Le déploiement continu d'infra : pourquoi c'est différent
Déployer du code applicatif et déployer de l'infrastructure, ce n'est pas la même chose. Un bug applicatif se rollback en redéployant l'ancienne image. Un terraform destroy accidentel détruit des données. Chez F2R2, cette distinction a guidé toute l'architecture des pipelines. Le terraform plan en PR montre exactement les changements prévus. Le reviewer peut détecter un destroy non voulu avant qu'il n'arrive. Le terraform apply en production nécessite une approbation manuelle via les GitHub Environments. Cette rigueur a évité plusieurs incidents potentiels sur le projet.
GitHub Actions pour Terraform : mon workflow type
Mon workflow Terraform standard comporte 3 étapes. Step 1 : terraform fmt -check pour vérifier le formatage (rejeté si non conforme). Step 2 : terraform init + terraform validate + terraform plan avec le résultat posté en commentaire PR. Step 3 (après merge) : terraform apply -auto-approve sur les environnements non-production, avec approbation manuelle pour la production.

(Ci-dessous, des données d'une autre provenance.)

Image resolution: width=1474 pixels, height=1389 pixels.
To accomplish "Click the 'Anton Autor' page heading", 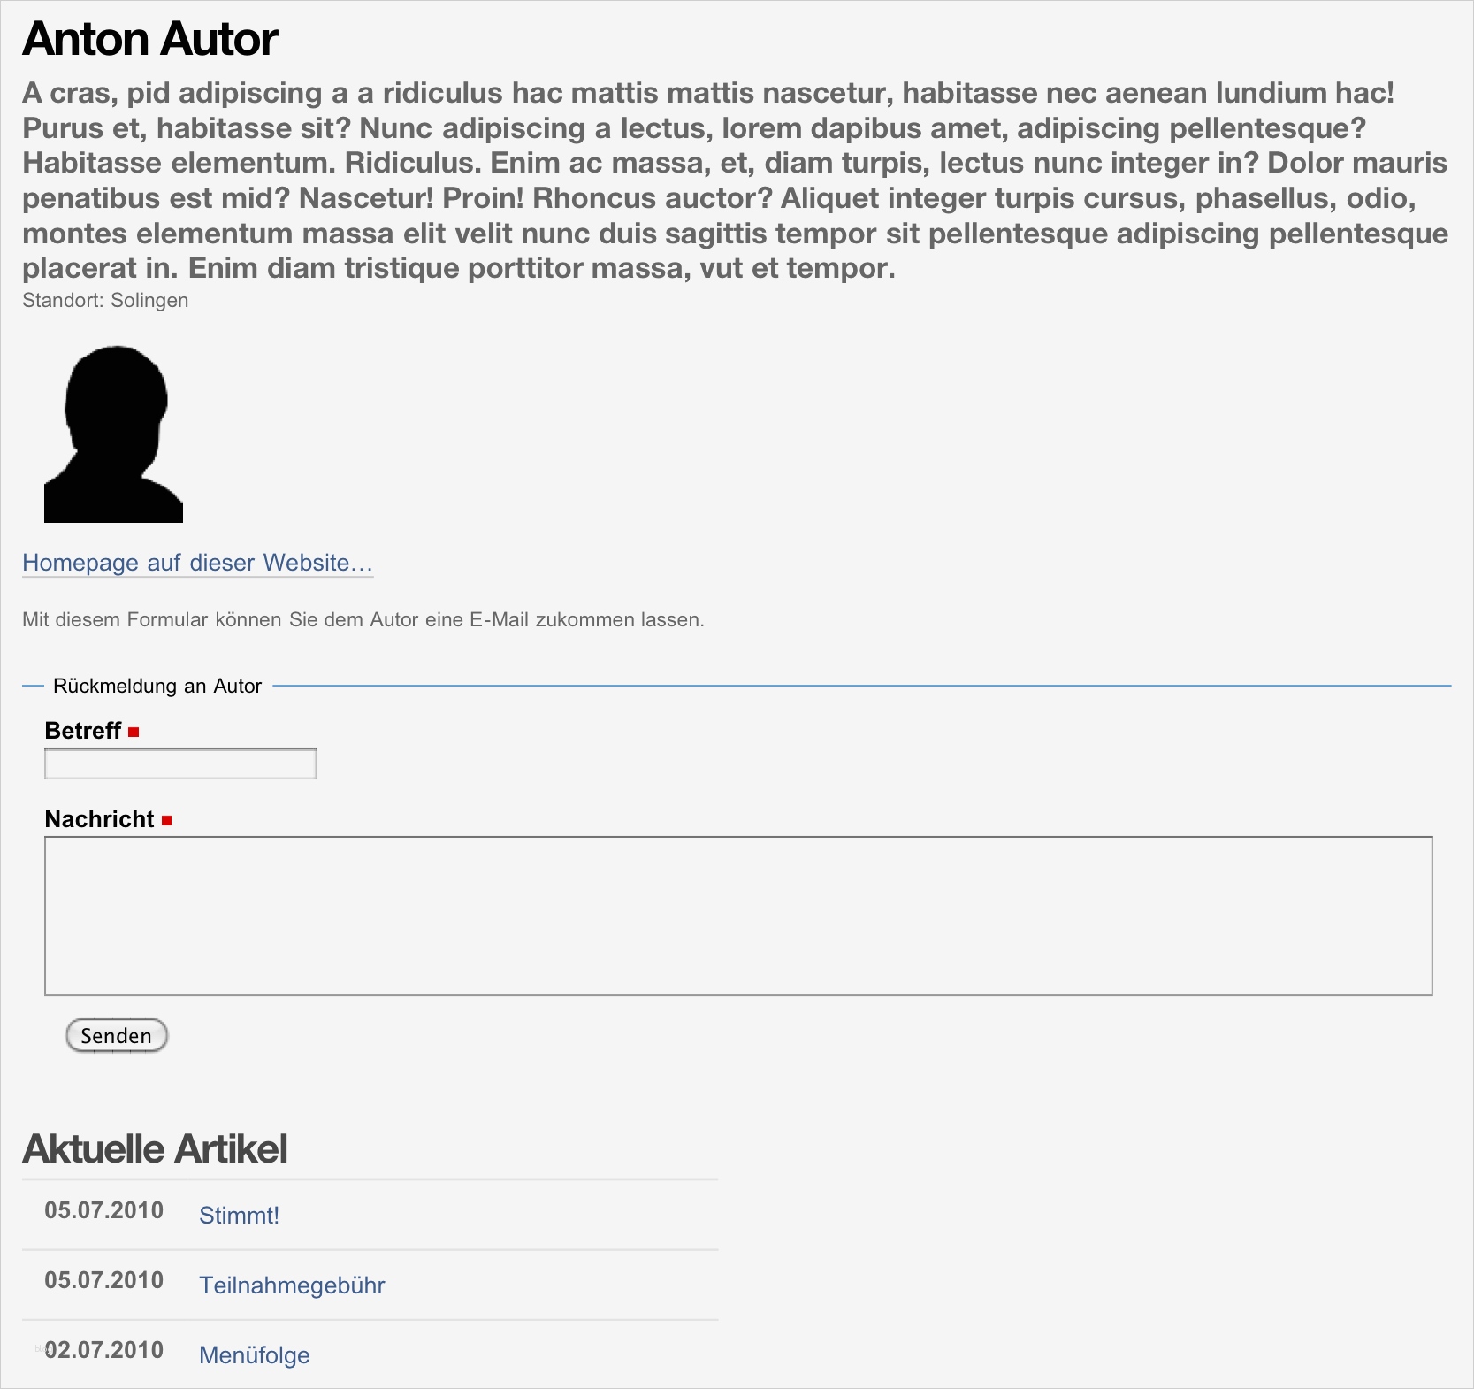I will (x=150, y=39).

Chez TEKYN, ce workflow gérait l'Organisation AWS complète : comptes, VPC, ECS Fargate, CloudFront, RDS. Chaque modification d'infra passait par ce processus sans exception. Le state était stocké dans S3 avec verrouillage DynamoDB et chiffrement KMS.
Terraform multi-compte : le cas F2R2
Le projet F2R2 illustre parfaitement l'automatisation à grande échelle. L'architecture AWS Multi-Compte comprenait un compte management, des comptes workload (dev, staging, prod), et un compte sécurité. Les 25 modules Terraform couvraient tout : VPC, EKS Fargate, Aurora, WAF, GuardDuty, CloudTrail, SCPs. Le pipeline GitHub Actions utilisait des matrices pour appliquer les changements sur chaque compte avec les credentials appropriées. Les secrets AWS (access keys) étaient stockés dans GitHub Secrets avec rotation automatique. Le résultat : une infrastructure complète reproductible en 45 minutes via terraform apply.
Bonnes pratiques tirées de l'expérience
Quelques leçons apprises à la dure. Premièrement : activez prevent_destroy sur les ressources critiques (bases de données, buckets avec données). Chez un client, un développeur a supprimé un RDS en staging en modifiant le mauvais workspace. Deuxièmement : utilisez Terragrunt ou des workspaces Terraform pour séparer les environnements. Un seul state pour dev et prod est une recette pour le désastre. Troisièmement : testez vos modules Terraform. Chez Bloomflow, chaque module avait des tests automatisés qui vérifiaient que le plan produisait les ressources attendues.
Monitoring post-apply
Le déploiement Terraform ne s'arrête pas à l'apply. Chez F2R2, le workflow GitHub Actions incluait des étapes post-apply : vérification que les endpoints sont accessibles, que les health checks passent, que les métriques CloudWatch sont normales. En cas d'anomalie, une notification Slack alertait l'équipe. GuardDuty surveillait les changements de configuration suspects. CloudTrail loggait toutes les actions API pour l'audit. Cette couche de vérification post-déploiement a attrapé 3 problèmes de configuration en 6 mois qui auraient pu passer inaperçus sans monitoring.
Conclusion
L'automatisation du déploiement continu d'infrastructure avec GitHub Actions et Terraform est un investissement qui se rembourse rapidement. Le pattern plan-en-PR/apply-après-merge apporte la sécurité et la traçabilité que les déploiements manuels ne peuvent pas offrir. C'est cette approche qui me permet de gérer des architectures AWS complexes avec confiance.